Dataset entries
BEGIN
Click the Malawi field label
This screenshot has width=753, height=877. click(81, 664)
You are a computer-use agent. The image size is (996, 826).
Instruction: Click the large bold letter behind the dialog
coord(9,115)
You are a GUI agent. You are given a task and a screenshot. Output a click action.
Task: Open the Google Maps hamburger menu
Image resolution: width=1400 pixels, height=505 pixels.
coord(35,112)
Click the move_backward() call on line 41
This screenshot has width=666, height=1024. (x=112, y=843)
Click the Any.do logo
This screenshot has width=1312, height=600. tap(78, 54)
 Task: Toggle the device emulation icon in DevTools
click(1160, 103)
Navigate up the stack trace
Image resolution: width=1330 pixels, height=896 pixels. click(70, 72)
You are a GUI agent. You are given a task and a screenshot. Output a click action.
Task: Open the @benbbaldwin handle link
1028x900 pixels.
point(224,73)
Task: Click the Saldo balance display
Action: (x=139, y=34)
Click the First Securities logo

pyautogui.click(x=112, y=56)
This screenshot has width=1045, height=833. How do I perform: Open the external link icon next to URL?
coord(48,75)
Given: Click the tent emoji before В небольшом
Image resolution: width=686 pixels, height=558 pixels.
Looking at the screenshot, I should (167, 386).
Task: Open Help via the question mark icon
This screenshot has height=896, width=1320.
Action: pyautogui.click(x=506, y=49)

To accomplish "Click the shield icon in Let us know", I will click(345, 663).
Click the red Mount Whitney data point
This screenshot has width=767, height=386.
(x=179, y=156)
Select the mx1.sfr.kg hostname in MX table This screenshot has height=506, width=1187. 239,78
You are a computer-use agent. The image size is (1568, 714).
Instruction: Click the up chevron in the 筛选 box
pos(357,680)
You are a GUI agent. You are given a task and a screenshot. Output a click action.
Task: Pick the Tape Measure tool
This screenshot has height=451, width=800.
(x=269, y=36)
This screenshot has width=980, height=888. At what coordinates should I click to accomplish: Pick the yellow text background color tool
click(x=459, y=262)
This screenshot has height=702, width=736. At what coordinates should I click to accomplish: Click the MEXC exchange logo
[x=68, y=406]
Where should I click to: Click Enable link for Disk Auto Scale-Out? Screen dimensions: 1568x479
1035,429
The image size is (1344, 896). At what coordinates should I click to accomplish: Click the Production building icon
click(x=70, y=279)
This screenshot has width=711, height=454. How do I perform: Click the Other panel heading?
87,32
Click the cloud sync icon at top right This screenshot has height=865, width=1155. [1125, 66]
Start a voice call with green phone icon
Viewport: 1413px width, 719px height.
END
* [Task description]: All lines from the one containing "Task: Pick the Tape Measure tool" through the final line of the records above are to be set down exactly, and no other line is to appear.

* [Exercise response]:
Task: Pick the Tape Measure tool
This screenshot has height=451, width=800.
(x=269, y=36)
This screenshot has width=980, height=888. At what coordinates should I click to accomplish: Pick the yellow text background color tool
click(x=459, y=262)
This screenshot has height=702, width=736. At what coordinates should I click to accomplish: Click the MEXC exchange logo
[x=68, y=406]
Where should I click to: Click Enable link for Disk Auto Scale-Out? Screen dimensions: 1568x479
1035,429
The image size is (1344, 896). At what coordinates should I click to accomplish: Click the Production building icon
click(x=70, y=279)
This screenshot has width=711, height=454. How do I perform: Click the Other panel heading?
87,32
Click the cloud sync icon at top right This screenshot has height=865, width=1155. [1125, 66]
Start a voice call with green phone icon
Viewport: 1413px width, 719px height.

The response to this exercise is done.